Ne diyordu bu genç adam Kaldırımlar’da:   

 

“Kaldırımlar, çilekeş yalnızların annesi,

Kaldırımlar, içimde yaşamış bir insandır.

Kaldırımlar, duyulur, ses kesilince sesi;

Kaldırımlar içimde kıvrılan bir lisandır.”

 

Şairin kendi içinde, yaşayan bir insan gibi gördüğü kaldırımları, aynı zamanda çilekeşlerin annesine benzeterek onun şefkatle hayatı kucakladığını anlatması oldukça anlamlıdır. Üzerindeki kalabalıkların çekilmesinden sonra, şairin yine kendine dönerek içinde kıvrılan kaldırımların dile gelmesi ve onunla konuşması, o yaşın keşfedeceği bir tablo olarak muhteşem bir şeydir.

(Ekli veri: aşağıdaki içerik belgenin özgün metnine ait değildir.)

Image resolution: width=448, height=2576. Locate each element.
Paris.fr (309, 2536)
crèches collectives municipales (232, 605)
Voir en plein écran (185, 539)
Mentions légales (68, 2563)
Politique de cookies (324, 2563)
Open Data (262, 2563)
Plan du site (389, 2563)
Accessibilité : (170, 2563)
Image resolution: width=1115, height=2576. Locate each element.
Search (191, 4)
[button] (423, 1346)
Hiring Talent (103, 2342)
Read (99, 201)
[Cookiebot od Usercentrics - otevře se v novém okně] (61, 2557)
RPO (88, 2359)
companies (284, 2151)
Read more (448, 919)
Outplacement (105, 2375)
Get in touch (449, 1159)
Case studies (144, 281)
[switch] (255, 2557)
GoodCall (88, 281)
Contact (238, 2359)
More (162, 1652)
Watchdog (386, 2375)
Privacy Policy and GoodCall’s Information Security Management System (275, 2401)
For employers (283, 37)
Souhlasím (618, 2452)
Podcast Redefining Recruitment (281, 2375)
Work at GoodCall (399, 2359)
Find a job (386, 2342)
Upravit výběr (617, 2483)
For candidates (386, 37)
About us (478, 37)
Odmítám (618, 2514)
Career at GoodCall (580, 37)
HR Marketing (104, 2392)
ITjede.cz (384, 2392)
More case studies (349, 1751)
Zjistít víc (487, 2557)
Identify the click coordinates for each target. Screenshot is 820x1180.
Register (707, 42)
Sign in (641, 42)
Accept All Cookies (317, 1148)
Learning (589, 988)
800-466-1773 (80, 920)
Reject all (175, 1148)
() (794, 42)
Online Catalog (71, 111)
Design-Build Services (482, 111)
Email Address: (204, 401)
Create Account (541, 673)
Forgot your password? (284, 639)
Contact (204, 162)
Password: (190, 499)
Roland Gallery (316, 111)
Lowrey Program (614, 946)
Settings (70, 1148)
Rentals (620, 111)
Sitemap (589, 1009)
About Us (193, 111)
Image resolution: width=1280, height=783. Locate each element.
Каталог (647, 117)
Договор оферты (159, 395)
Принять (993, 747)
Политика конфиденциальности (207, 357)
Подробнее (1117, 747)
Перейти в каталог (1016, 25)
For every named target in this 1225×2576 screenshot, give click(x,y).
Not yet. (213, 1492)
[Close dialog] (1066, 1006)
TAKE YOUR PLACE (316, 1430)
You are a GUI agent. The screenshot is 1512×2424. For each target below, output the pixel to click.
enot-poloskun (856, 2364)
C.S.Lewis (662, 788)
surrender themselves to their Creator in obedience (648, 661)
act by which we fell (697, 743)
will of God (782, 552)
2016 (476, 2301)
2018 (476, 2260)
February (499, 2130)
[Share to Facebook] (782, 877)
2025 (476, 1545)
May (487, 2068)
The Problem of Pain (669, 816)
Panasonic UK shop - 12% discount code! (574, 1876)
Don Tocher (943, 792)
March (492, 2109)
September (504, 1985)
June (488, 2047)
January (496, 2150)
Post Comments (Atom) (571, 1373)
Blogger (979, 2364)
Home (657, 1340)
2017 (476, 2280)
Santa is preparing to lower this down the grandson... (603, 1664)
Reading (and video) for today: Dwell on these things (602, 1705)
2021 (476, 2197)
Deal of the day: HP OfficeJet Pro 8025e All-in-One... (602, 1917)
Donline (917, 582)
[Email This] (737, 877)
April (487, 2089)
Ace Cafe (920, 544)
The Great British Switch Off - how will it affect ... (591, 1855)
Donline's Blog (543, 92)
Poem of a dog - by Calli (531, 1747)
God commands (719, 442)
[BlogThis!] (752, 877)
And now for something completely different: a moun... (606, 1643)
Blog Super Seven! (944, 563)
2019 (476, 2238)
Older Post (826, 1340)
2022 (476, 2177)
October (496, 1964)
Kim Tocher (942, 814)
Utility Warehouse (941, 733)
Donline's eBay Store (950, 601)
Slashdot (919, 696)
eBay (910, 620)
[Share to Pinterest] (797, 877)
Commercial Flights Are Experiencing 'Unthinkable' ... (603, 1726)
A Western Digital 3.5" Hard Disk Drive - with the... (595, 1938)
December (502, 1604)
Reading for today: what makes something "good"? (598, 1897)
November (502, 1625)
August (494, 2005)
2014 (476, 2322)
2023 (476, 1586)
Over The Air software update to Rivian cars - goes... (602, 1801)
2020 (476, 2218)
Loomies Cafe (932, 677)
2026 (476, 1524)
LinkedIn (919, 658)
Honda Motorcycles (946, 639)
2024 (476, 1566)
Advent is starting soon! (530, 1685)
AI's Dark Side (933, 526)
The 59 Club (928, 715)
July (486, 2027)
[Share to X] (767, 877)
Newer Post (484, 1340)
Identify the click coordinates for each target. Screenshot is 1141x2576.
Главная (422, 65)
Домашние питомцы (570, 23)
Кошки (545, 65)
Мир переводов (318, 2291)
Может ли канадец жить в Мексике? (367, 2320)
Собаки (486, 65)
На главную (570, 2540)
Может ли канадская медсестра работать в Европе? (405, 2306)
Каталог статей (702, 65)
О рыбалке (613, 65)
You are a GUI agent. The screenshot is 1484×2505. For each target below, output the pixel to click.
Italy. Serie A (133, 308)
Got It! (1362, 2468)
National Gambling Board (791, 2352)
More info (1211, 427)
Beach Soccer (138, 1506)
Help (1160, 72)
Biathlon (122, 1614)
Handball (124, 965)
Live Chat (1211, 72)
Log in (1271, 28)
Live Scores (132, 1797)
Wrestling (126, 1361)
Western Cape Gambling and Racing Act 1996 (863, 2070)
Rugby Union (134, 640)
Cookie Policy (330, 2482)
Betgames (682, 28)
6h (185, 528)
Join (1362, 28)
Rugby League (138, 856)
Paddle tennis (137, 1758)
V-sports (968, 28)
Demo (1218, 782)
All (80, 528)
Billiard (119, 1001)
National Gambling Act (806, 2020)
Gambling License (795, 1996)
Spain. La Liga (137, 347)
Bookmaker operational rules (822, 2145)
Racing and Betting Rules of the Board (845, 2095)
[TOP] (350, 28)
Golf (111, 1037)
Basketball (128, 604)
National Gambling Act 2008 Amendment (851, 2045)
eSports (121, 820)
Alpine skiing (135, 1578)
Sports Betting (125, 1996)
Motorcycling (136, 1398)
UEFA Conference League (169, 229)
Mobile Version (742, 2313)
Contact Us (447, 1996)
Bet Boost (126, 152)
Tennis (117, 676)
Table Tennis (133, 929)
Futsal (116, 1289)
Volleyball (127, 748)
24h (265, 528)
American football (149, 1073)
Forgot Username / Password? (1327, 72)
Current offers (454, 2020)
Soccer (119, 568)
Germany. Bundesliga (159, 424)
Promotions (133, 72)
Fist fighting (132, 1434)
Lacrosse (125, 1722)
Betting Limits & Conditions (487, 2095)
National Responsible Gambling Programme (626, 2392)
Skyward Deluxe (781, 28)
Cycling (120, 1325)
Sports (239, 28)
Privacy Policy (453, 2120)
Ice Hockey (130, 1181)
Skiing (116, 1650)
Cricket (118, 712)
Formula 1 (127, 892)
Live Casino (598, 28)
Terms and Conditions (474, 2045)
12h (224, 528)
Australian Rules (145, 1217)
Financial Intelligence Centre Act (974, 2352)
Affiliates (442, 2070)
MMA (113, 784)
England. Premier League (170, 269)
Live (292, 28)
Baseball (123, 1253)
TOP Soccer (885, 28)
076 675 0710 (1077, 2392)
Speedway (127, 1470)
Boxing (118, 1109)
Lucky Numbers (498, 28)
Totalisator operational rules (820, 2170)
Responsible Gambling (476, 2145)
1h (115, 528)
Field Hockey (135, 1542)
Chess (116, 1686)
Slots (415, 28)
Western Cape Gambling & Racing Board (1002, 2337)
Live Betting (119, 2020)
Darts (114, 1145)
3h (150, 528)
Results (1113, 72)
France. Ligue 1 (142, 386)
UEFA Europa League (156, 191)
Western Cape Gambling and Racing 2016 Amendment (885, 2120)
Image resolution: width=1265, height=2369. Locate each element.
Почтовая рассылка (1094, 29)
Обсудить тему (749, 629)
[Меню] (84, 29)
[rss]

 Üç ayrı bölümden oluşan bu şiirin tamamını okuduğunuz zaman, şairin o yaşta ulaştığı ruh hâlini anlamanız mümkündür. Yalnızlığı sevmekte ve sokakların telaşından sıyrılarak gecenin sessizliği içerisinde kaldırımların gündüzden kalan telaşının muhasebesini yapmaktadır. “Ben bu kaldırımların emzirdiği çocuğum!” deyişi de bundandır; “Aman sabah olmasın bu karanlık sokakta,/ Bu karanlık sokakta bitmesin yolculuğum!” deyişi de bundandır.

Şairin bunu yazdığı yıl, Cumhuriyet ilân edildi, edilecektir. Felsefe eğitimi görmüş bir gencin, duygularına oturan yalnızlık psikolojisi, geçmişte kaybedilen devâsâ bir hazinenin geri dönemeyeceğine bağlanılabilir mi, bilemiyorum? Onun, “Başını bir gayeye satmış kahraman gibi,” mısraıyla başlayan Kaldırımlar’ın ikinci şiirinde anlattıkları, böyle bir arayışın ipuçlarını vermektedir. Cemiyetin kirliliğe doğru sürüklendiğini, “Fahişe yataklardan kaçtığın günden beri,/ Erimiş ruhlarımız bir derdin potasında” cümleleriyle anlatışı tesadüfî değildir. Nitekim bu mısralardan hemen sonra gelen, kıtanın ilk iki satırında; “İkinizin de ne eş, ne arkadaşınız var; /Sükût gibi münzevî, çığlık gibi hürsünüz.” demek suretiyle, bu yönde bir açıklama kapısı bırakmaktadır. Bu ikinci şiirin son kıtası ise şu ifadelerle sembollendirilir:

“Yağız atlı süvari, koştur atını, koştur!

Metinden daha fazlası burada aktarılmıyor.